Por trás disso reside uma certa reconstrução nostálgica de uma era em que “as cidades nos EUA eram o motor do progresso econômico da nação, a vitrine de sua riqueza e cultura, os objetos de fascínio, admiração e aspiração global”. Nos bons velhos tempos, “cidades forneciam a chave para desvendar o potencial humano; uma infraestrutura de escolas públicas e faculdades, bibliotecas e parques públicos, sistema de transporte público, água limpa e segura para beber”, ainda que fossem “deformadas por racismo, sangradas pelo lucro das elites e sujas por poluição e doenças.” Mas acima de tudo, as cidades “ofereciam oportunidade.”
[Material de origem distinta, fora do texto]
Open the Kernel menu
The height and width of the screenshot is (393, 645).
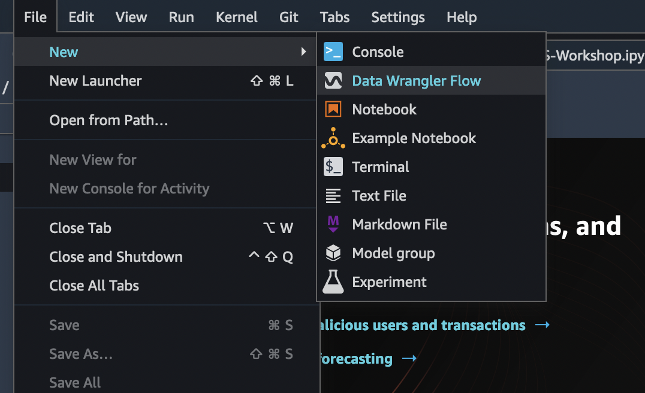pos(236,17)
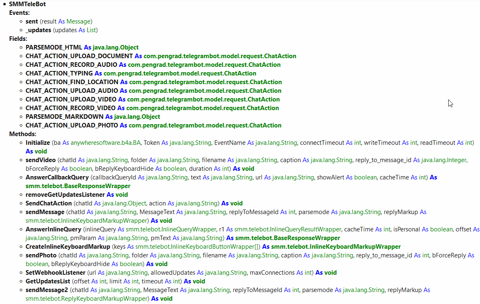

O problema agora — e que o vírus revelou com brutal detalhamento – é que “nossas áreas urbanas estão atadas por fronteiras e muros invisíveis, mas cada vez mais impermeáveis, separando enclaves de riqueza e privilégios, das lacunas nos bairros de prédios envelhecidos e lotes desocupados, onde os empregos são escassos e a vida é dura, além de geralmente curta”. O nível de expectativa de vida nos bairros mais pobres é de apenas 60 anos, em comparação com os subúrbios abastados, em que a expectativa é de 90 anos. Para enfatizar esta questão, o New York Times publicou posteriormente mapas apresentando as diferentes expectativas de vida nas cidades dos EUA.